# YOUR OBJECTIVE
Tally the lines of the records that contain the string "will", then give the total and nothing more.

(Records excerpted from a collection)
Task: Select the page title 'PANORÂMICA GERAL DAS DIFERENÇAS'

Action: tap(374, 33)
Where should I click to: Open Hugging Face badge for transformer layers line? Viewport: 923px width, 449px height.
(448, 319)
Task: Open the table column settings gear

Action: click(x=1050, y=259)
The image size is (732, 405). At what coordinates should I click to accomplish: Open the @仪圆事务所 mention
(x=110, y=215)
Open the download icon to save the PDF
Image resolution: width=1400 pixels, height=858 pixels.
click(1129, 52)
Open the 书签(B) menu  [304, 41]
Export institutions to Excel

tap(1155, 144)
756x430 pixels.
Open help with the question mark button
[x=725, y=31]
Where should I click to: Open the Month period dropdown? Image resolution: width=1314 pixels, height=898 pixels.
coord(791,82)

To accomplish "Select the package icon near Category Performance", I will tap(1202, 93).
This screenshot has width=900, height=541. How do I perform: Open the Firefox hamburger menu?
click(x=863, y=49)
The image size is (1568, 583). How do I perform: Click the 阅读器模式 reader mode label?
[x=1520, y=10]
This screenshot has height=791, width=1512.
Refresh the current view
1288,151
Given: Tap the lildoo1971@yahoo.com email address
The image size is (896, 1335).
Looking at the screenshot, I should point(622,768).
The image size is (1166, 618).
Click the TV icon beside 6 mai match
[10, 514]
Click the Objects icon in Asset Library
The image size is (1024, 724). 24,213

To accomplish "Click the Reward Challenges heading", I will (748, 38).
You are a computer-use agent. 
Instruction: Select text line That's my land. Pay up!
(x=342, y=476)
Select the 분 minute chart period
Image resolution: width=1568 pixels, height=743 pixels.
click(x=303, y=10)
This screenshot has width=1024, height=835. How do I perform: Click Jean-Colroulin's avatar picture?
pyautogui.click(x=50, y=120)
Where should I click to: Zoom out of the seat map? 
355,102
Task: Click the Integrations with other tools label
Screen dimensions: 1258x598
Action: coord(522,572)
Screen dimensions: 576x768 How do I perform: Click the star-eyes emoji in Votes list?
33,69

# ANSWER TO THIS TASK
2